Diabolical Python
06-03, 10:30–10:55 (Asia/Jerusalem), Main Hall

A collection of 3 short stories, each one crazier than the last: from tracing and metaprogramming to patching frame objects and rewriting bytecode.


Python is an incredibly powerful language, but just how powerful it is can wrinkle your brain.
3 simple enough ideas — ordered class attributes, c-like enums, and methods with an implicit self — are implemented with ever crazier (and ever more powerful) tricks, that shouldn't be used under any circumstances (and are therefore completely useless. In fact, you probably shouldn't come).

Seriously though, I'll let the code speak for itself:

@ordered()
class A:
    x = 1
    y = 2
    z = 3
assert A._order == ['x', 'y', 'z'] # In Python 2.7, too!

@cenum()
class A:
    a
    b
    c = 10
    d
assert A.a == 0
assert A.b == 1
assert A.c == 10
assert A.d == 11

@selfless
class A:
    def __init__(x):
        self.x = x
    def f():
        return self.x + 1
a = A(1)
assert a.x == 1
assert a.f() == 2

If you want to find out how this is possible — and learn a few things about tracers, metaclasses, frames and code objects along the way — this talk is for you.
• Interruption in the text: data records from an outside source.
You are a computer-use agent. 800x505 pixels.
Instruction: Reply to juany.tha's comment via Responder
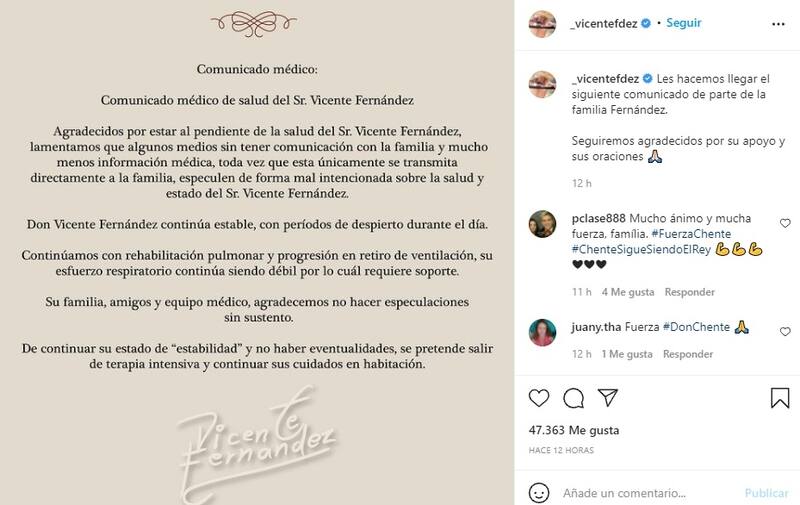tap(688, 354)
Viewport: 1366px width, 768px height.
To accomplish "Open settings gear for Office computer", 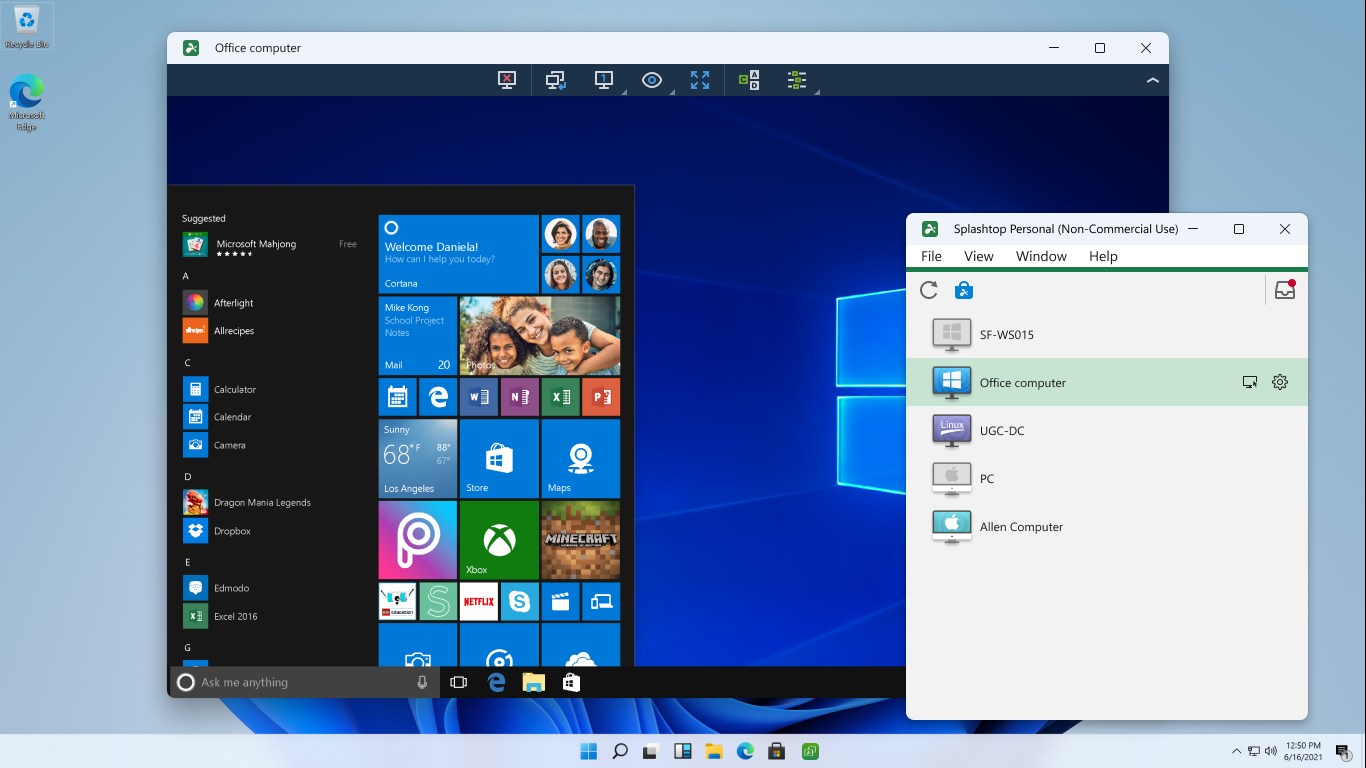I will [1280, 381].
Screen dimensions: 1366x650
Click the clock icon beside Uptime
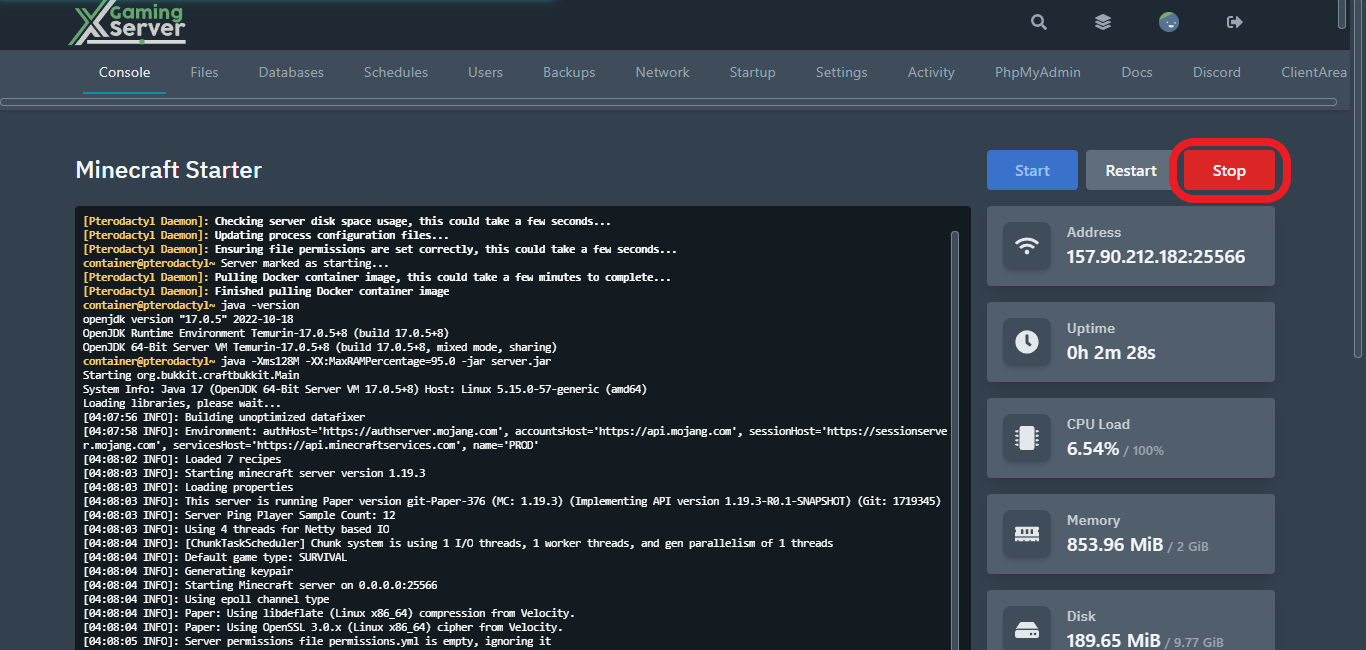pyautogui.click(x=1026, y=342)
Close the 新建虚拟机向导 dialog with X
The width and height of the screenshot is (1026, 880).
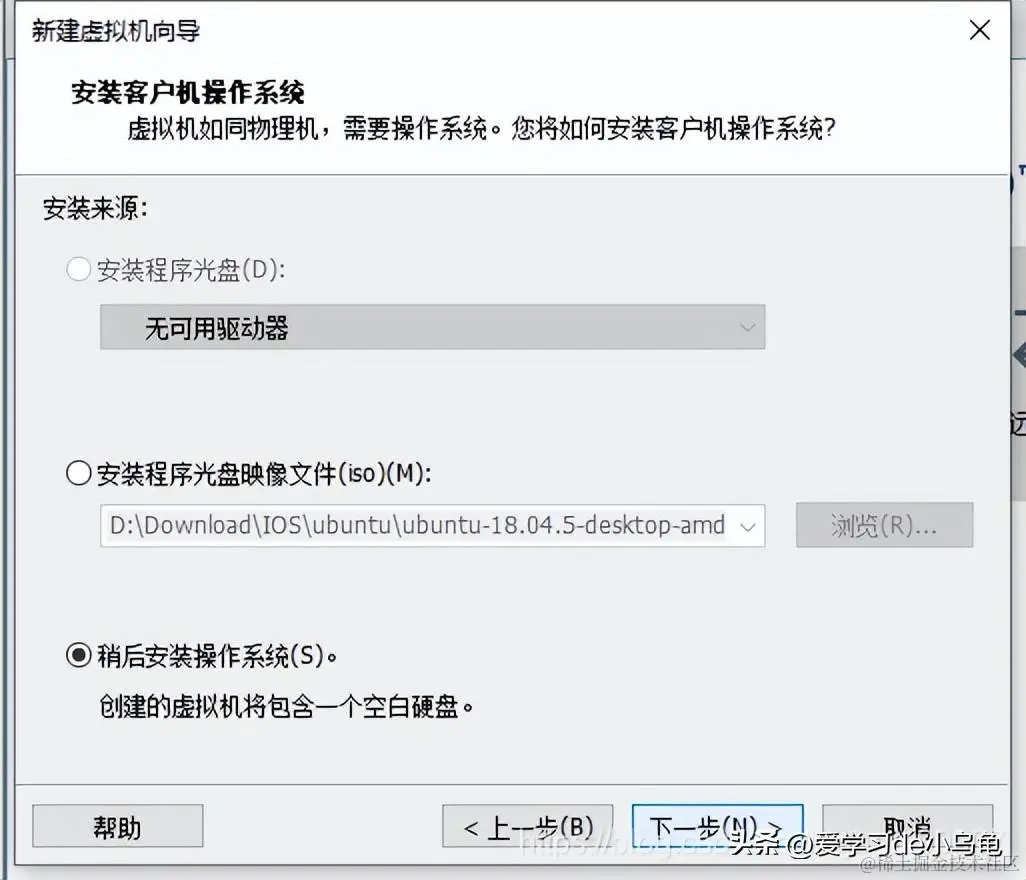(x=980, y=29)
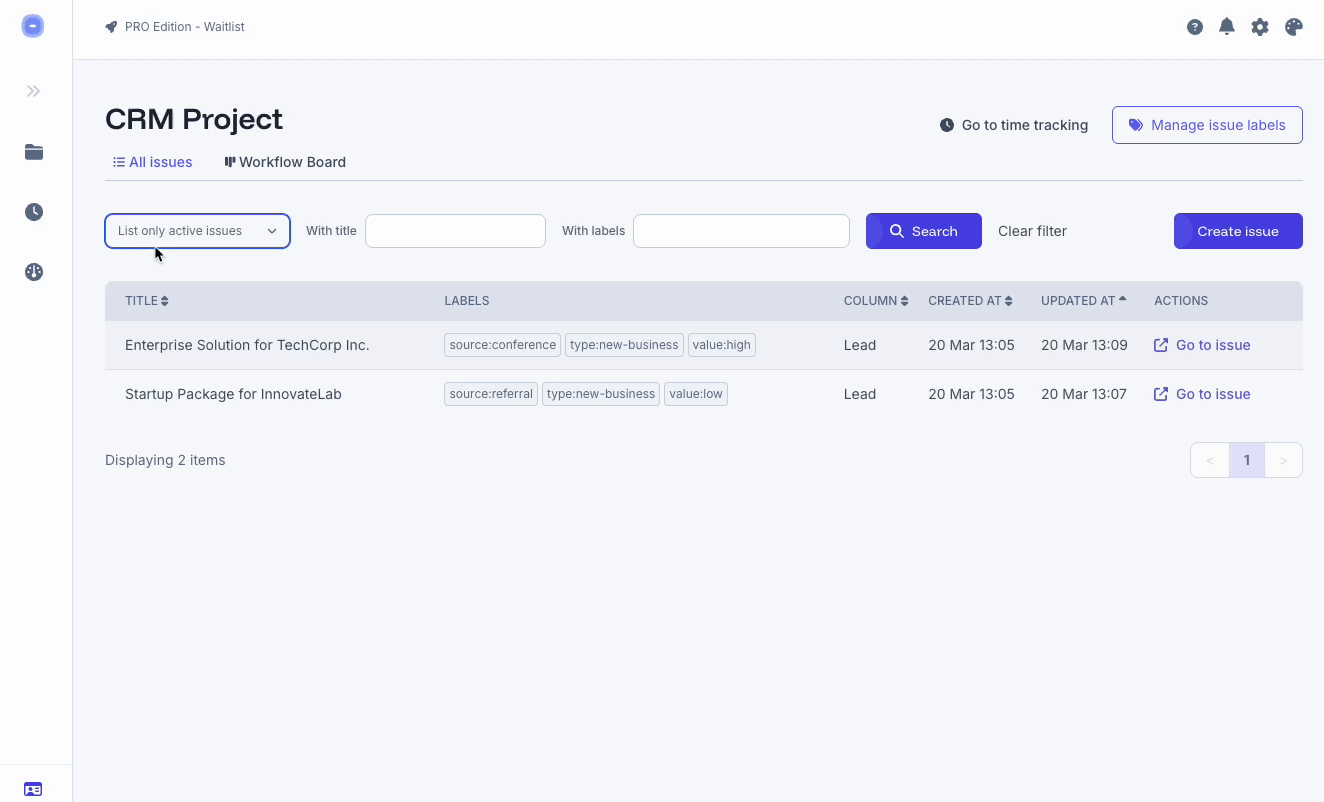Screen dimensions: 1324x802
Task: Sort the table by Created At column
Action: point(970,301)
I was a tech lead and corporate innovator at the Ministry of Defense for 5 years; then a lecturer in Information Security at Tel-Aviv university; then joined the Android Framework team at Google London; and recently came back home to do AI for Magic Leap. A restless millennial all over the place, it would seem.
I've used Python for as long as I can remember, and always enjoyed its crazier side. When I finished my military service, Dave Beazley wished me to keep my Python code diabolical — and I've been doing so with great abandon ever since.